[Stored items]
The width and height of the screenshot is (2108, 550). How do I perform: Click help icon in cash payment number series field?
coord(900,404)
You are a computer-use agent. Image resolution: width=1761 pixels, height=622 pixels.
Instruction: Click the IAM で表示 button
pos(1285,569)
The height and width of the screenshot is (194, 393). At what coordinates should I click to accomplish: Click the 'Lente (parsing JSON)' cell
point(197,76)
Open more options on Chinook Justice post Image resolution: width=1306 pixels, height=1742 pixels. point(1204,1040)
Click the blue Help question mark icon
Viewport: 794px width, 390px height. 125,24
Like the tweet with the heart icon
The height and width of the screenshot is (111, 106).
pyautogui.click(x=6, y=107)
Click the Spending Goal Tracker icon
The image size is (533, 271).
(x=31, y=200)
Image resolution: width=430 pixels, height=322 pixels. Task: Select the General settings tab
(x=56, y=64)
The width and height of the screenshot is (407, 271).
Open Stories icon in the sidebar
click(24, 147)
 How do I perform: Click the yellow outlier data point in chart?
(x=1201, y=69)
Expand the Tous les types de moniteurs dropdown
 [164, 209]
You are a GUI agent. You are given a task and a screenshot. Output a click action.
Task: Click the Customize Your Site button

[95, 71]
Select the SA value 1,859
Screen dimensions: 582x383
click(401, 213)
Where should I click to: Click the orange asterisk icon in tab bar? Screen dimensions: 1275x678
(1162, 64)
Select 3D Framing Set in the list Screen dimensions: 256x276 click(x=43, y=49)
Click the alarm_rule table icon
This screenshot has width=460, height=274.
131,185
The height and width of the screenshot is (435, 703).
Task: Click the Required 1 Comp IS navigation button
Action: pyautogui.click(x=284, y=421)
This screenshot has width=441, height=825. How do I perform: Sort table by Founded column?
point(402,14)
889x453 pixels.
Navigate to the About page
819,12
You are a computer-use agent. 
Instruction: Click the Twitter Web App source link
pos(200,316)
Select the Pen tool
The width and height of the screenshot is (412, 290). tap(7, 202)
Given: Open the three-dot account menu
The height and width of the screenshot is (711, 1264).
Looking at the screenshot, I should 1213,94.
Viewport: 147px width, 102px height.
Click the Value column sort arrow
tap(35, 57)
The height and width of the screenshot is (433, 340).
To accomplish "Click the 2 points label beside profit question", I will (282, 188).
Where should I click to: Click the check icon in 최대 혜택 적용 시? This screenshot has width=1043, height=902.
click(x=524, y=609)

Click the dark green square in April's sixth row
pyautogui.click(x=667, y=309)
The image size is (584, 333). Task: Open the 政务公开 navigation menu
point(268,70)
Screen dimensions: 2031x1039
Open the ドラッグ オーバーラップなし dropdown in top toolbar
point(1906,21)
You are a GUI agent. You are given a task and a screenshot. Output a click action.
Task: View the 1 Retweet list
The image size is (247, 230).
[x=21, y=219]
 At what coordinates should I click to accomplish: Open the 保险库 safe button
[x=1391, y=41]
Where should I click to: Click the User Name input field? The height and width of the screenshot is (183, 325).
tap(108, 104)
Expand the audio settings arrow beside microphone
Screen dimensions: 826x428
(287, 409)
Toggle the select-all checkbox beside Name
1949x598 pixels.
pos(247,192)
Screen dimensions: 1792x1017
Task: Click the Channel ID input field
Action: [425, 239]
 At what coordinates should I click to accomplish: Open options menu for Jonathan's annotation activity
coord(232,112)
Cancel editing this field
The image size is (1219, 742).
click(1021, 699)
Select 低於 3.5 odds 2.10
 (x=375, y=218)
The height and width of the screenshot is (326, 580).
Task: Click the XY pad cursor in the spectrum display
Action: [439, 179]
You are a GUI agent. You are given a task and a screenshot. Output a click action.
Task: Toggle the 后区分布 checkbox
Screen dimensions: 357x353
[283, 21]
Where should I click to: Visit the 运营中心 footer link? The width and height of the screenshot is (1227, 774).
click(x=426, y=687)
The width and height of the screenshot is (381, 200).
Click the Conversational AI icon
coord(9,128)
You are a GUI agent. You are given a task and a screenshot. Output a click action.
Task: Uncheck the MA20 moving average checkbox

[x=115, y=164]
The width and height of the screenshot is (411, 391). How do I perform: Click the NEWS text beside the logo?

[YOUR INSTRUCTIONS]
All of the entries are to be transcribed exactly.

[ANSWER SPACE]
The width and height of the screenshot is (2108, 550). How do I perform: Click help icon in cash payment number series field?
coord(900,404)
You are a computer-use agent. Image resolution: width=1761 pixels, height=622 pixels.
Instruction: Click the IAM で表示 button
pos(1285,569)
The height and width of the screenshot is (194, 393). At what coordinates should I click to accomplish: Click the 'Lente (parsing JSON)' cell
point(197,76)
Open more options on Chinook Justice post Image resolution: width=1306 pixels, height=1742 pixels. point(1204,1040)
Click the blue Help question mark icon
Viewport: 794px width, 390px height. 125,24
Like the tweet with the heart icon
The height and width of the screenshot is (111, 106).
pyautogui.click(x=6, y=107)
Click the Spending Goal Tracker icon
The image size is (533, 271).
(x=31, y=200)
Image resolution: width=430 pixels, height=322 pixels. Task: Select the General settings tab
(x=56, y=64)
The width and height of the screenshot is (407, 271).
Open Stories icon in the sidebar
click(24, 147)
 How do I perform: Click the yellow outlier data point in chart?
(x=1201, y=69)
Expand the Tous les types de moniteurs dropdown
 [164, 209]
You are a GUI agent. You are given a task and a screenshot. Output a click action.
Task: Click the Customize Your Site button

[95, 71]
Select the SA value 1,859
Screen dimensions: 582x383
click(401, 213)
Where should I click to: Click the orange asterisk icon in tab bar? Screen dimensions: 1275x678
(1162, 64)
Select 3D Framing Set in the list Screen dimensions: 256x276 click(x=43, y=49)
Click the alarm_rule table icon
This screenshot has width=460, height=274.
131,185
The height and width of the screenshot is (435, 703).
Task: Click the Required 1 Comp IS navigation button
Action: pyautogui.click(x=284, y=421)
This screenshot has width=441, height=825. How do I perform: Sort table by Founded column?
point(402,14)
889x453 pixels.
Navigate to the About page
819,12
You are a computer-use agent. 
Instruction: Click the Twitter Web App source link
pos(200,316)
Select the Pen tool
The width and height of the screenshot is (412, 290). tap(7, 202)
Given: Open the three-dot account menu
The height and width of the screenshot is (711, 1264).
Looking at the screenshot, I should 1213,94.
Viewport: 147px width, 102px height.
Click the Value column sort arrow
tap(35, 57)
The height and width of the screenshot is (433, 340).
To accomplish "Click the 2 points label beside profit question", I will (282, 188).
Where should I click to: Click the check icon in 최대 혜택 적용 시? This screenshot has width=1043, height=902.
click(x=524, y=609)

Click the dark green square in April's sixth row
pyautogui.click(x=667, y=309)
The image size is (584, 333). Task: Open the 政务公开 navigation menu
point(268,70)
Screen dimensions: 2031x1039
Open the ドラッグ オーバーラップなし dropdown in top toolbar
point(1906,21)
You are a GUI agent. You are given a task and a screenshot. Output a click action.
Task: View the 1 Retweet list
The image size is (247, 230).
[x=21, y=219]
 At what coordinates should I click to accomplish: Open the 保险库 safe button
[x=1391, y=41]
Where should I click to: Click the User Name input field? The height and width of the screenshot is (183, 325).
tap(108, 104)
Expand the audio settings arrow beside microphone
Screen dimensions: 826x428
(287, 409)
Toggle the select-all checkbox beside Name
1949x598 pixels.
pos(247,192)
Screen dimensions: 1792x1017
Task: Click the Channel ID input field
Action: [425, 239]
 At what coordinates should I click to accomplish: Open options menu for Jonathan's annotation activity
coord(232,112)
Cancel editing this field
The image size is (1219, 742).
click(1021, 699)
Select 低於 3.5 odds 2.10
 (x=375, y=218)
The height and width of the screenshot is (326, 580).
Task: Click the XY pad cursor in the spectrum display
Action: [439, 179]
You are a GUI agent. You are given a task and a screenshot. Output a click action.
Task: Toggle the 后区分布 checkbox
Screen dimensions: 357x353
[283, 21]
Where should I click to: Visit the 运营中心 footer link? The width and height of the screenshot is (1227, 774).
click(x=426, y=687)
The width and height of the screenshot is (381, 200).
Click the Conversational AI icon
coord(9,128)
You are a GUI agent. You are given a task and a screenshot. Output a click action.
Task: Uncheck the MA20 moving average checkbox

[x=115, y=164]
The width and height of the screenshot is (411, 391). How do I perform: Click the NEWS text beside the logo?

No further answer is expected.